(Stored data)
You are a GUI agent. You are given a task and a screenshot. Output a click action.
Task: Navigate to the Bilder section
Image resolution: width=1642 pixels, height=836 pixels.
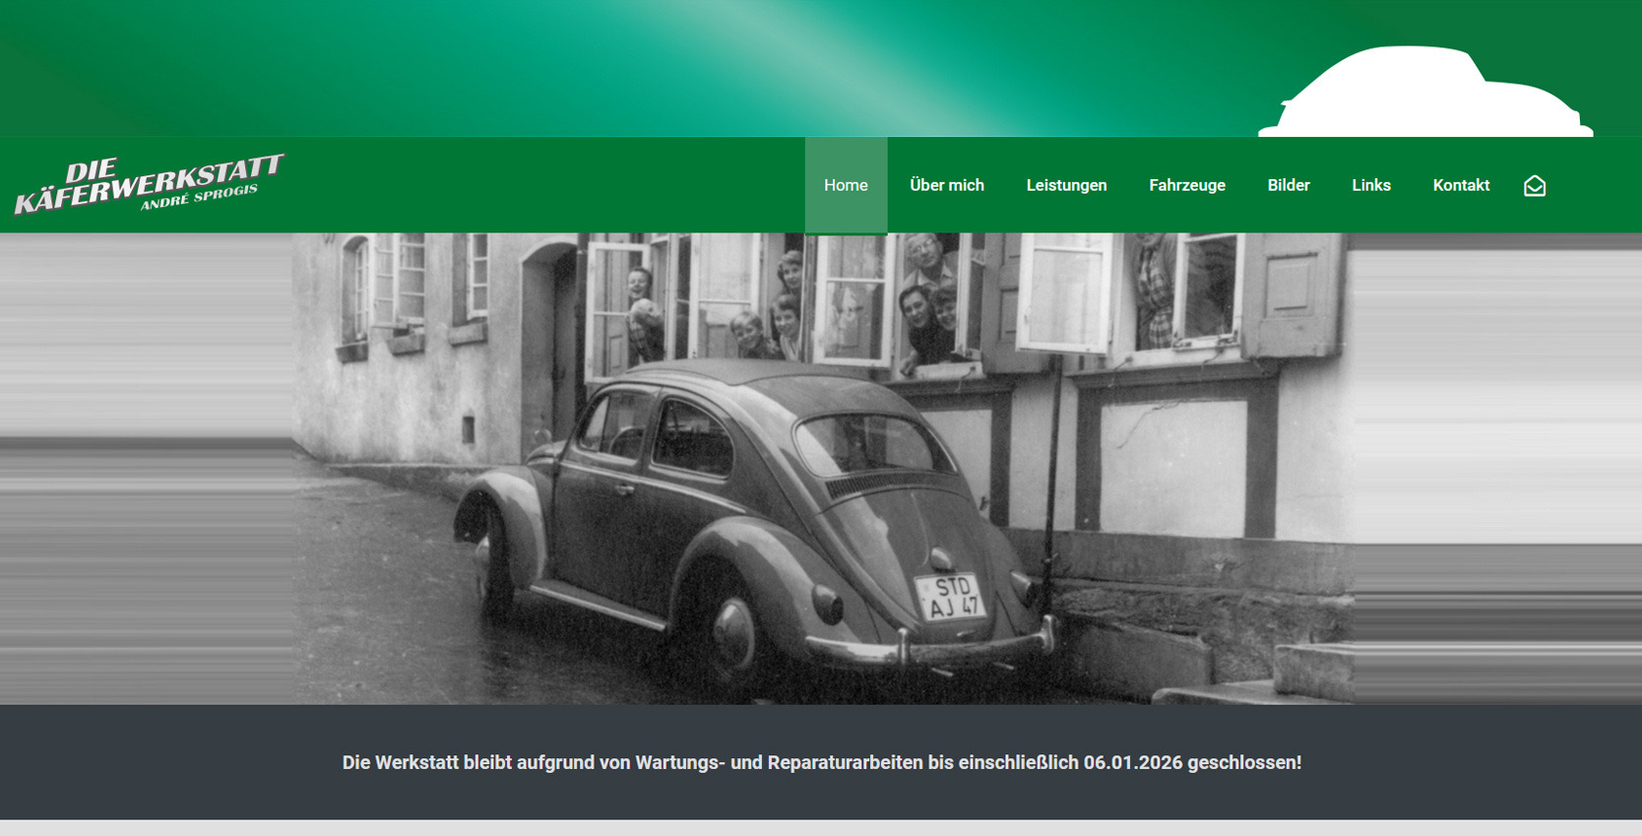click(1288, 185)
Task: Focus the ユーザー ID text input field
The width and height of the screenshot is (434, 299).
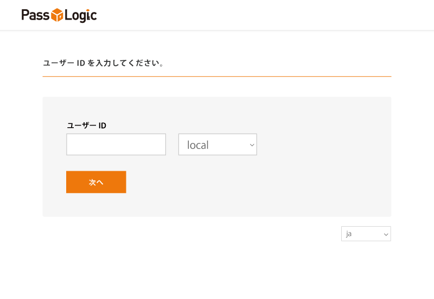Action: coord(116,145)
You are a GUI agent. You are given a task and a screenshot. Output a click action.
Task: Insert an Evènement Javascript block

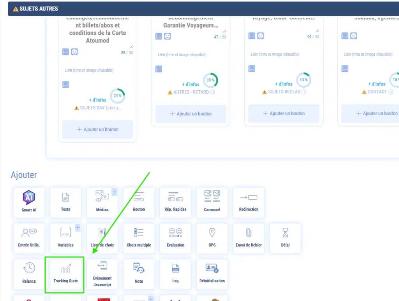click(x=102, y=274)
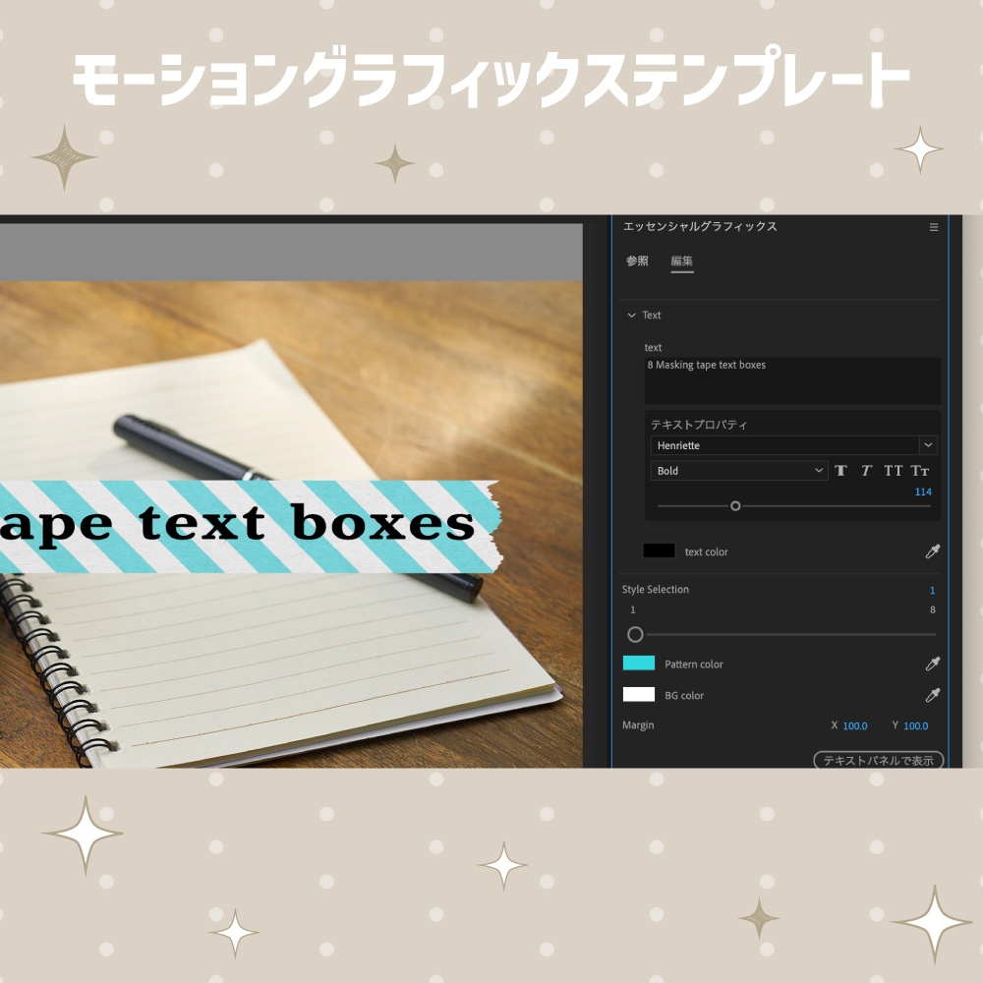Select the 編集 tab
The height and width of the screenshot is (983, 983).
682,261
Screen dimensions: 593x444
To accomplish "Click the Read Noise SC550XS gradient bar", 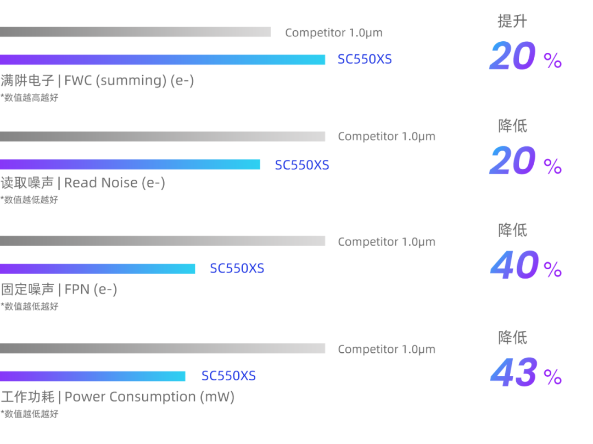I will pyautogui.click(x=130, y=165).
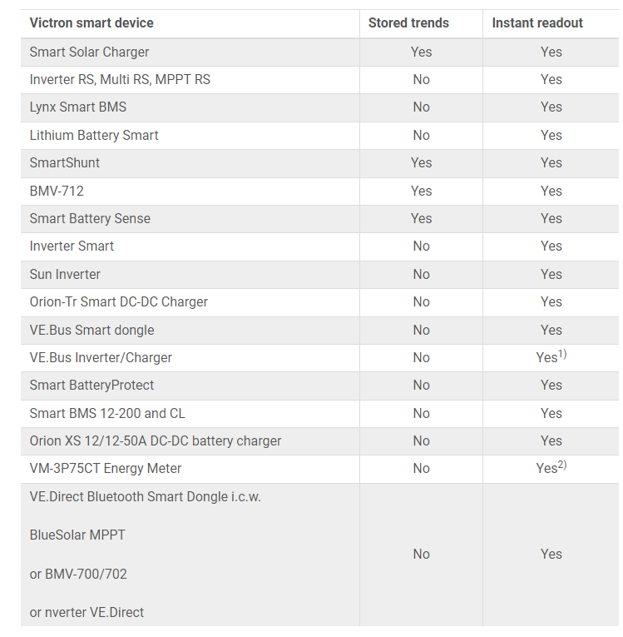
Task: Open footnote 1 next to VE.Bus Inverter/Charger
Action: tap(563, 354)
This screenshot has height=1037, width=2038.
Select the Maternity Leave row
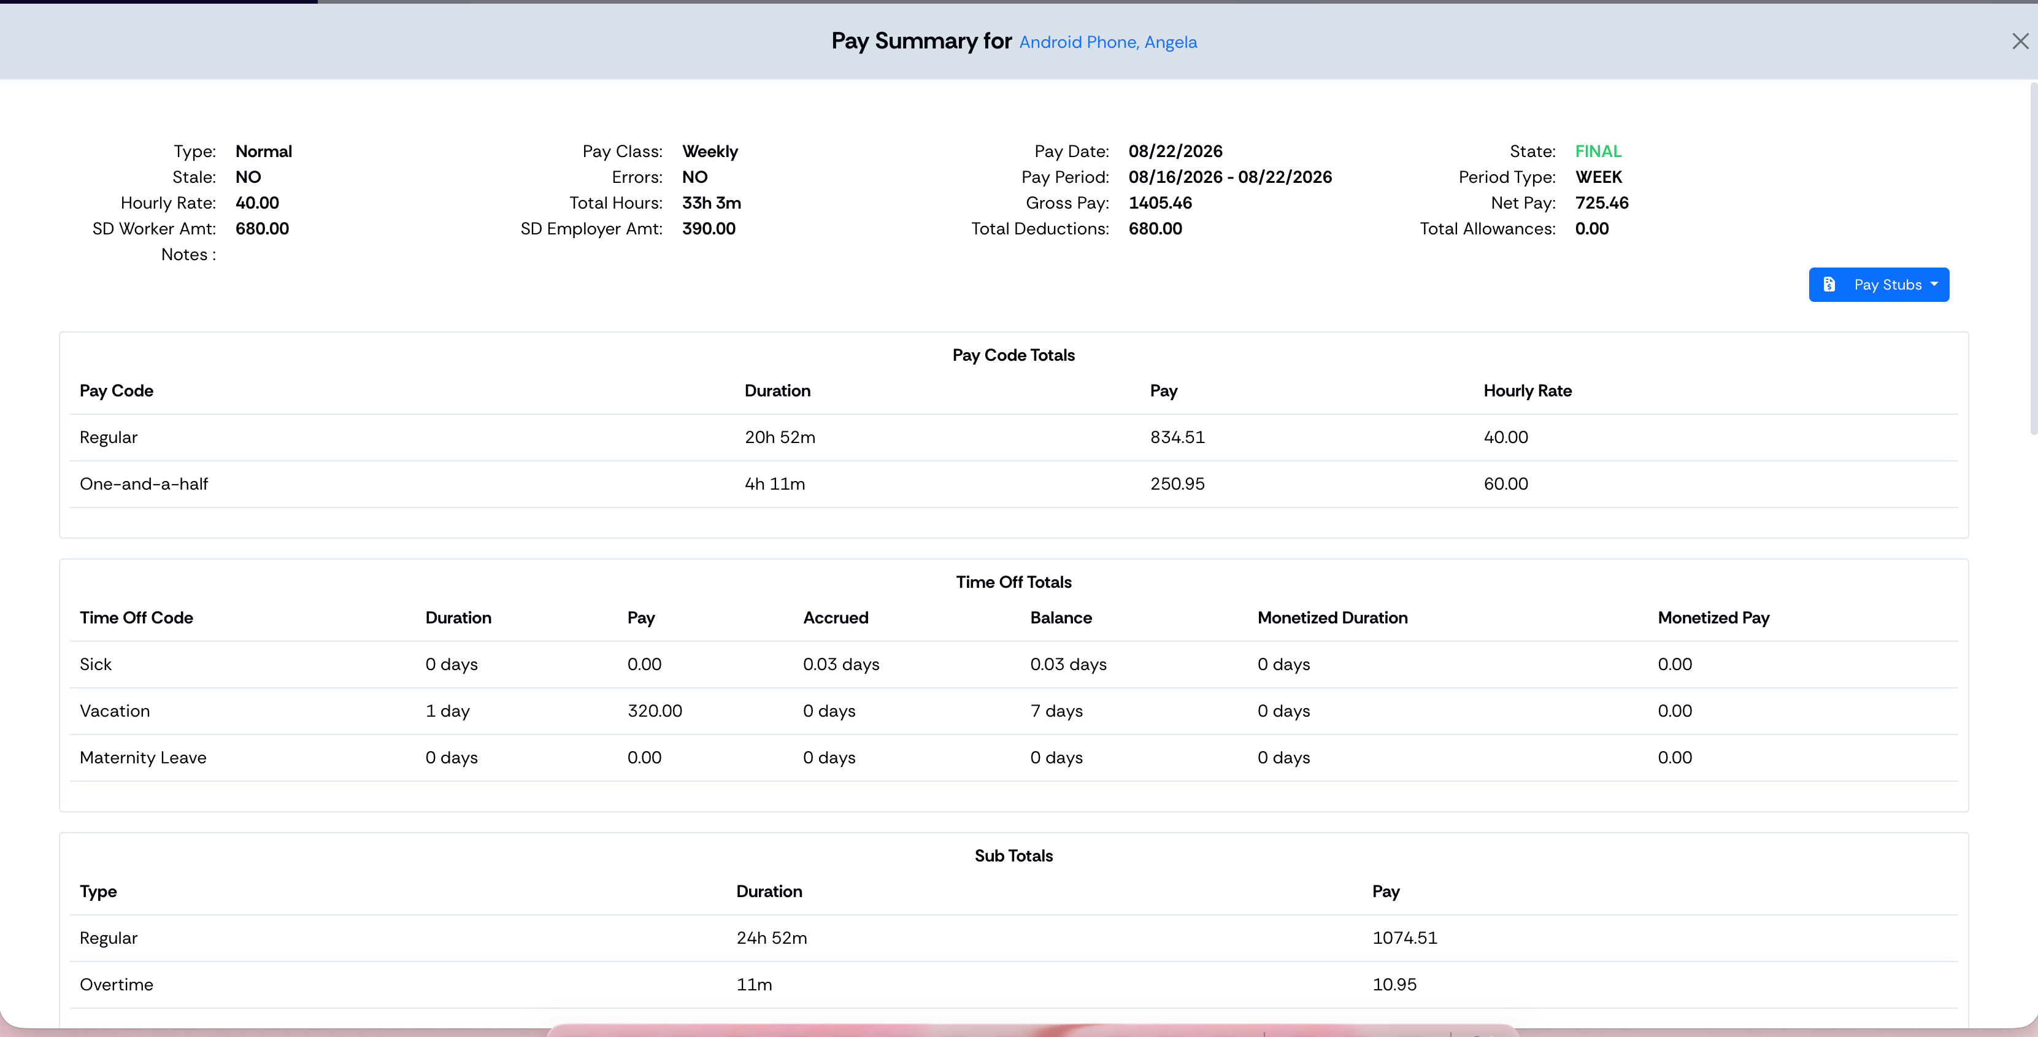point(1013,758)
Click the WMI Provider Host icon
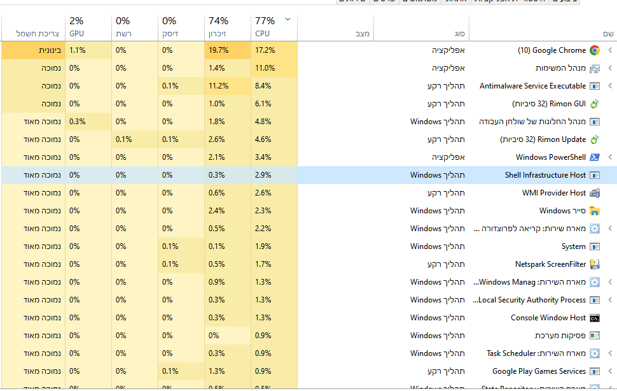This screenshot has height=391, width=617. [x=595, y=193]
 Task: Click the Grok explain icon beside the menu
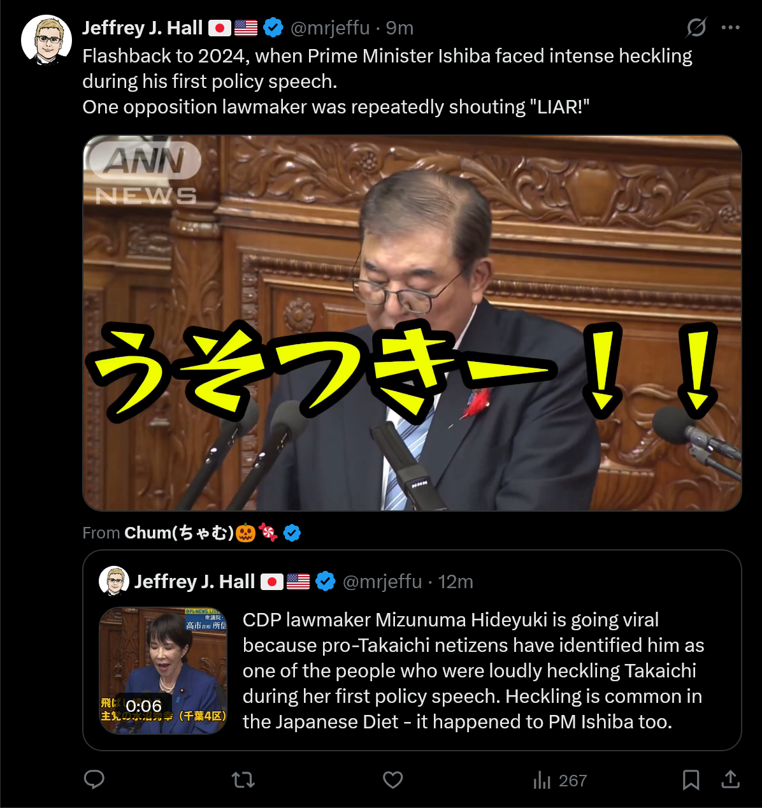[x=696, y=27]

• [Required work]
The answer must be the lines from the first one in the records through the line containing "Screen dimensions: 593x444", copied exactly, with no pictures.

• [Solved problem]
You are a GUI agent. You are given a task and a screenshot. Output a click action.
Task: Navigate to the Bilder section
Image resolution: width=1642 pixels, height=836 pixels.
click(1288, 185)
Task: Focus the ユーザー ID text input field
The width and height of the screenshot is (434, 299).
Action: coord(116,145)
You are a GUI agent. You are given a task and a screenshot. Output a click action.
Task: Insert an Evènement Javascript block

click(x=102, y=274)
Select the 編集 tab
The height and width of the screenshot is (983, 983).
682,261
Screen dimensions: 593x444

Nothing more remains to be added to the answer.